30 – Mais que resolver a ordenação (clericalização) de mulheres, e de as nomear para cargos clericais, mais que resolver a obrigação do celibato dos padres, mais que apertar as regras de seleção dos clérigos, solteiros ou casados, mais que descentralizar jurisdições e outras normas canónicas, mais que tudo, necessitamos de não ter medo do despojamento de tudo o que não tem fundamento evangélico, só possível pelo testemunho da simplicidade da aprendizagem originária, em comunidades não hegemónicas, “sínodos de base”.

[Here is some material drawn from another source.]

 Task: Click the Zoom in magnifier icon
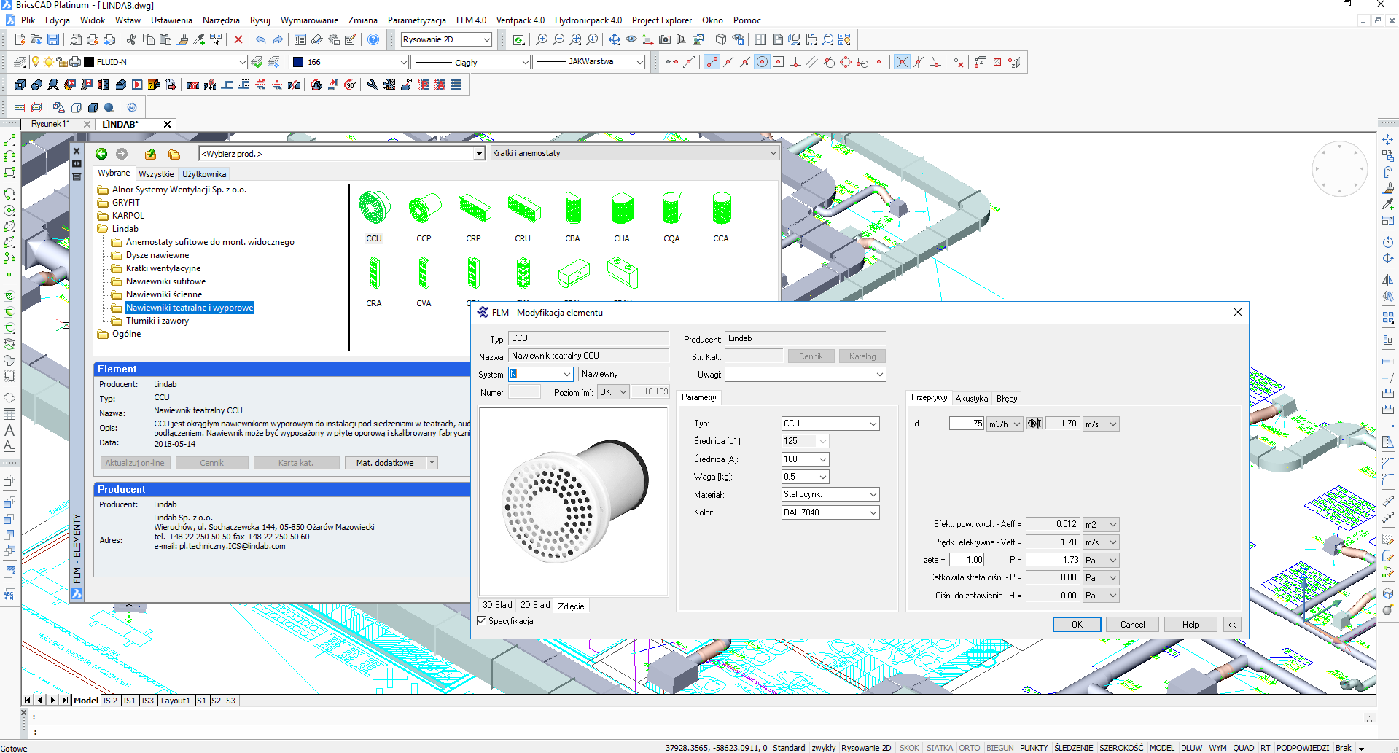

31 – Estimulem-se as comunidades de base, desclericalizadas, onde a preocupação seja a aprendizagem mútua da “agapê” nas convivências concretas do nosso quotidiano, sabendo que Ele alí estará: «onde dois ou três estiverem reunidos em meu nome, Eu estou no meio deles» (Mt. 18,20). Cremos n’Ele? Então criemos “sínodos” nas nossas redes de convivência. Assim seremos “igreja”.
Um exilado das Igrejas, que quer seguir o Caminho e “caminhar junto”.